Todo monarca absolutista, tinha sangue em suas mãos e Elizabeth, como Rainha absolutista, não teve o privilégio de ser diferente, sendo tão ‘sanguinária’ quanto o resto de sua família e ‘colegas de ofício’. É claro que utilizamos este título, a fim de chocar os leitores; embora seja verdade, que esta tenha sido uma das alcunhas que a última rainha Tudor possuiu – no entanto, é interessante notar, que ela nos é ocultada atualmente. Graças à propaganda protestante, Elizabeth – que perseguiu católicos – foi relegada ao estigma de mãe de seu povo, enquanto sua irmã católica, Maria I, ficou marcada pela alcunha de Bloody Mary durante séculos – inclusive atualmente – por perseguir protestantes durante seu reinado.

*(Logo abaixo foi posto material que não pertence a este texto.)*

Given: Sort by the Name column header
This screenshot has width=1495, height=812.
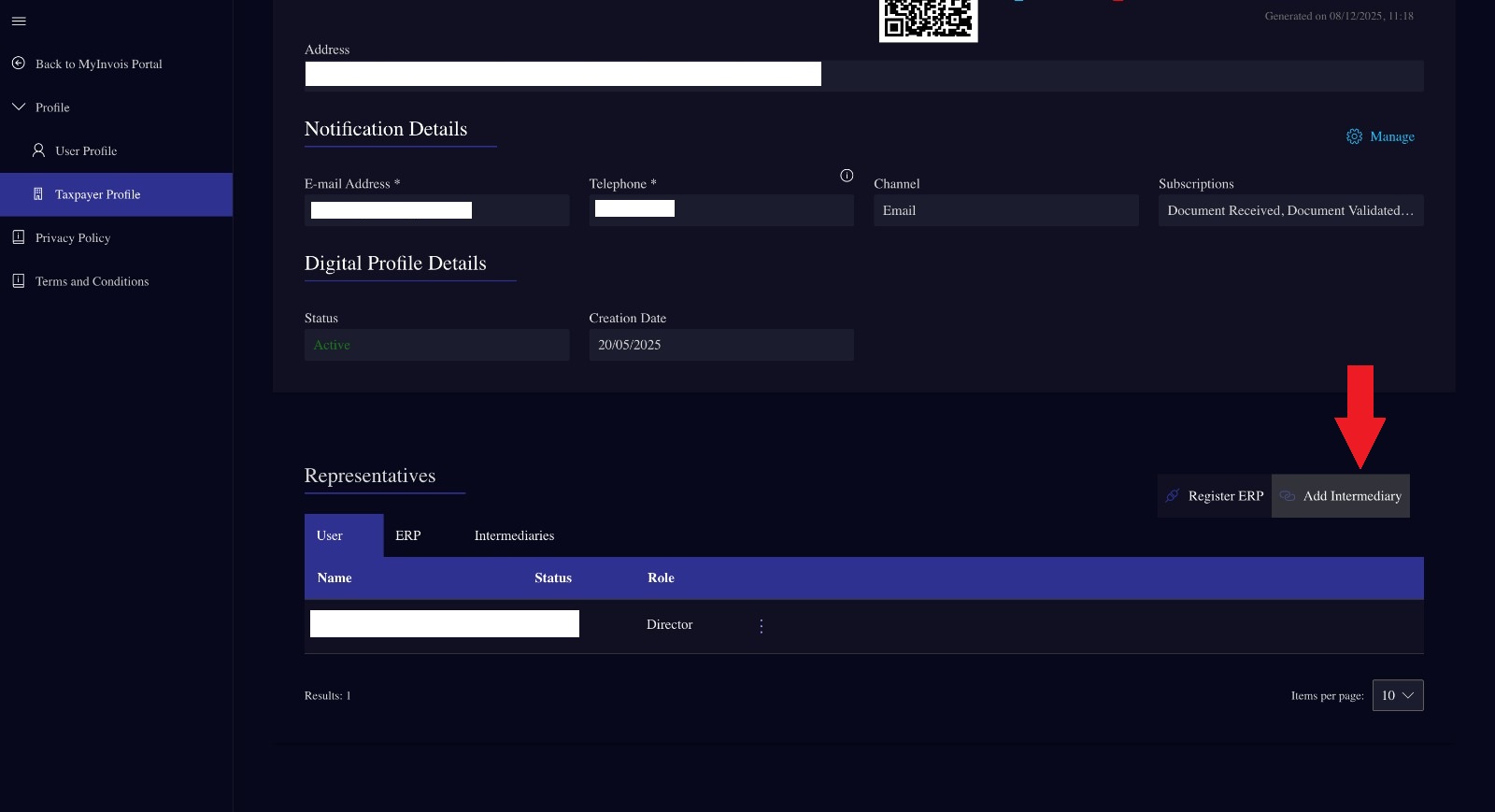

Se agora estiver passando em sua cabeça, o seguinte questionamento: “Mas ela fez coisas boas, por isto não se lembram do aspecto negativo”; peço que leiam o artigo Historia Parcialidade Tudors e Sangue, onde falamos sobre a funcionalidade da História e como alguns utilizam-se dela.

No entanto, estamos cientes que tratando-se da popularidade de Elizabeth, será uma tarefa complicada abordar este outro lado de sua figura, que é tão querida no consciente coletivo. A pesquisadora Julia Walker, havia tentado trabalhar este aspecto de Elizabeth, consequentemente sofrendo com a falta de interesse em seu tema; eu mesma, ao pesquisar sobre o assunto, senti bastante dificuldade em encontrar bons materiais sobre as perseguições de Elizabeth, e quando estudamos política, compreendemos perfeitamente bem porque isto ocorre.

ELIZABETH E A PERSEGUIÇÃO AOS CATÓLICOS E PURITANOS:

Com a ascensão de Elizabeth ao trono inglês, após a morte de sua irmã católica Maria I, a crença de muitos protestantes que refugiaram-se em países da mesma fé, era de que, com Elizabeth tornando-se rainha, o protestantismo teria vez na Inglaterra e o catolicismo seria banido do reino. Porém, inicialmente Elizabeth não deixou transparecer qual seria o viés religioso de seu governo. Do mesmo modo que Maria era católica assumida, mas no início de seu reinado, respeitou a liberdade de culto, Elizabeth era protestante, porém, não deixou claro o caminho religioso que abordaria, mostrando uma liberdade de culto aos católicos, desde que estes, prestassem lealdade à coroa. Entretanto, os bispos foram instruídos pelo governo, a retirar de igrejas e capelas, qualquer objeto utilizado pelo catolicismo. Em outras palavras, caso você fosse leal à Rainha protestante, poderia praticar o catolicismo dentro de sua residência, mas não iria encontrar capelas ou igrejas com ornamentos católicos. Uma atitude, já um tanto dúbia.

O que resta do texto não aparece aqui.